[TEXT EXCERPT]
↓

Bishop: Divided We All
Friday, September 14, 2018
We don’t need to wait for the general election to recognize the trend of division that makes RI a microcosm of the country. The marquee event wasn’t the mediocre challenge that Matt Brown posed to Gina Raimondo, or the proto-typical young turks vs. rump party battle between Pat Morgan and Alan Fung. It was the primary between Aaron Regunberg and Dan McKee which was the partisan epitome of the Country’s divide -- with but a few percentage points separating the energetic progressives and the traditional Democrats.
Mckee ironically benefitted from the previous progressive ‘advance’ of direct election of senators. As a former mayor who became a conduit for municipal concerns at the statehouse, this effect gained him the strong support of many municipal officials who have seen their jurisdictions kicked to the curb repeatedly in terms of state policy priorities. This would have been unthinkable in a world where Senators were appointed by the town they represented.
Regunberg, for his part, quickly closed ranks and endorsed Mckee after several weeks of negative campaigning on both sides. Never such grace in the Republican camp where Patricia Morgan seems to be taking more than investigatory advice from Ken Block as she drags her feet, just as he did, on endorsing Fung following his primary loss. And Trumpublican Trillo, whether motivated by a fit of pique over perceived slights by his own party or promises of political riches from the other, threatens to make the 2018 election a rerun of 2014.

↑

[Extracted data entries]
↓

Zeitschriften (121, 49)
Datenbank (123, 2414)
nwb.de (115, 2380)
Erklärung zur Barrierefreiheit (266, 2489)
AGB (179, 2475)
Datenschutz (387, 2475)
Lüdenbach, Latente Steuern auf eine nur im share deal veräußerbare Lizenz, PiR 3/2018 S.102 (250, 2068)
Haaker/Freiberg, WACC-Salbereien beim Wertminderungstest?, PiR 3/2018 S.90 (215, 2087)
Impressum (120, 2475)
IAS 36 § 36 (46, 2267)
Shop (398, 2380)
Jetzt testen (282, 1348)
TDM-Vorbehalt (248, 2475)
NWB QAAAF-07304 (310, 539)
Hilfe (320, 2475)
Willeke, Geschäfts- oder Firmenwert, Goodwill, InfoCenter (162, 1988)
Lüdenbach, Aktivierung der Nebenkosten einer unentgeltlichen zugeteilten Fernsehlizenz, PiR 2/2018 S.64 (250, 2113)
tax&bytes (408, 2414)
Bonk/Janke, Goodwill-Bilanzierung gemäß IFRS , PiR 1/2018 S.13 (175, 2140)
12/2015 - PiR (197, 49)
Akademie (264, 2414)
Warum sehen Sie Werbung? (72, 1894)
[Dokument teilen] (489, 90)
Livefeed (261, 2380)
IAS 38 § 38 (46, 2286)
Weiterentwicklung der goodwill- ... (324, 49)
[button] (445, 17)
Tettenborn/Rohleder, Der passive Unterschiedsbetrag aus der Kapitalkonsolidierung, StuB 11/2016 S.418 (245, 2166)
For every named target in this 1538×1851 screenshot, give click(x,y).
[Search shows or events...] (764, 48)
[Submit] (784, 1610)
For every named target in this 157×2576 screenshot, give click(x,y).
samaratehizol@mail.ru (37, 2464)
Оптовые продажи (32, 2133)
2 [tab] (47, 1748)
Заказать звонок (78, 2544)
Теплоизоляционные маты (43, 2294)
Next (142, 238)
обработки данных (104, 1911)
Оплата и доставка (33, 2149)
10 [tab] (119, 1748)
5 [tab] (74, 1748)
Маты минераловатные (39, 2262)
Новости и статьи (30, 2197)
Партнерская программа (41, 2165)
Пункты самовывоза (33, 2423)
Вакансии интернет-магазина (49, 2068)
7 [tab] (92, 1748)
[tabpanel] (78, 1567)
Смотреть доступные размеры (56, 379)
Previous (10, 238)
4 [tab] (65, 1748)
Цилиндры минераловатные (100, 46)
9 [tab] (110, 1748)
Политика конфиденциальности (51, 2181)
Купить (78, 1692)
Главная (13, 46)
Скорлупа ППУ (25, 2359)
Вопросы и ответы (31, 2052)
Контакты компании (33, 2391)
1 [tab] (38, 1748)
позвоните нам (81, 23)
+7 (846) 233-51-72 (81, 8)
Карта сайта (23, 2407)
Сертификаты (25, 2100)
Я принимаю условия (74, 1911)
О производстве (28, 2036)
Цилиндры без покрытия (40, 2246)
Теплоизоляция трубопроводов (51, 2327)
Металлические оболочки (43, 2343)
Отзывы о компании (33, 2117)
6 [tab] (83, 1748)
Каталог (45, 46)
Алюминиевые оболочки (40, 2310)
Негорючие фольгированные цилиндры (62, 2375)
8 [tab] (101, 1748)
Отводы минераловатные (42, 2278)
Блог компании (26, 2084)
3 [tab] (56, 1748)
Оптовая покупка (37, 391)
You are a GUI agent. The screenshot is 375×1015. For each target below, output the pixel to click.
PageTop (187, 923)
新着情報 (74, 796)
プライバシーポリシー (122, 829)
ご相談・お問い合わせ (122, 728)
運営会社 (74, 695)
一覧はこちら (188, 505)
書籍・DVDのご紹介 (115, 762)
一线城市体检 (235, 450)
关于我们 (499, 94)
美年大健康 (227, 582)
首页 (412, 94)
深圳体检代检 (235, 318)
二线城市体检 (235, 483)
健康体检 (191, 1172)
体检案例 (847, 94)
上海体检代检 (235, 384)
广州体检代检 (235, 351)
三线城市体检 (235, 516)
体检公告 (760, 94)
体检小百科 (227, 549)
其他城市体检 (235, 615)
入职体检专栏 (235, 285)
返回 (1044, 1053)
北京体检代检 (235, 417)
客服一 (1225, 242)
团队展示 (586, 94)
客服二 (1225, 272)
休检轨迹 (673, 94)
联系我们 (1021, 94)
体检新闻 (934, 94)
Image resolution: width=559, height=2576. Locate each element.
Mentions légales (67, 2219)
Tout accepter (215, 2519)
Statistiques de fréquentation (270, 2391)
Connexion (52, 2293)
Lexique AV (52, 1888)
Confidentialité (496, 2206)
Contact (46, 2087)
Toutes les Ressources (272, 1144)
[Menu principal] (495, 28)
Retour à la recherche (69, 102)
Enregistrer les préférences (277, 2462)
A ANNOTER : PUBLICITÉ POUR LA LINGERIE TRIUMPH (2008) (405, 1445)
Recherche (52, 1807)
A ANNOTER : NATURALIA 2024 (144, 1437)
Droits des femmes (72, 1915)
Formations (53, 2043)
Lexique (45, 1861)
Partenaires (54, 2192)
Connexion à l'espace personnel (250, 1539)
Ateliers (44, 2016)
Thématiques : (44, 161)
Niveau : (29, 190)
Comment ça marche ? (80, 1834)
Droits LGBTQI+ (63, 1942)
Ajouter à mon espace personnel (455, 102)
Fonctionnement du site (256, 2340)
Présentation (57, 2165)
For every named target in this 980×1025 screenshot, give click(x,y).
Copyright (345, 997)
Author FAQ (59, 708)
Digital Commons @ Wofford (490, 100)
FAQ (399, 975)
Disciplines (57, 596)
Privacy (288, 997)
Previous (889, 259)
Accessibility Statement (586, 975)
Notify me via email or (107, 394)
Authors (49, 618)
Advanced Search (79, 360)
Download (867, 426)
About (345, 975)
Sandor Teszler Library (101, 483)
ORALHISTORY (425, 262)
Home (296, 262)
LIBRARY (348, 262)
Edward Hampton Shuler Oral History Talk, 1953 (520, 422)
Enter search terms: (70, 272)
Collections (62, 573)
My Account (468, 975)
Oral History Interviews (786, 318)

↑

According to the column on Rhode Island's primaries, which primary was the partisan epitome of the country's divide?

The primary between Aaron Regunberg and Dan McKee.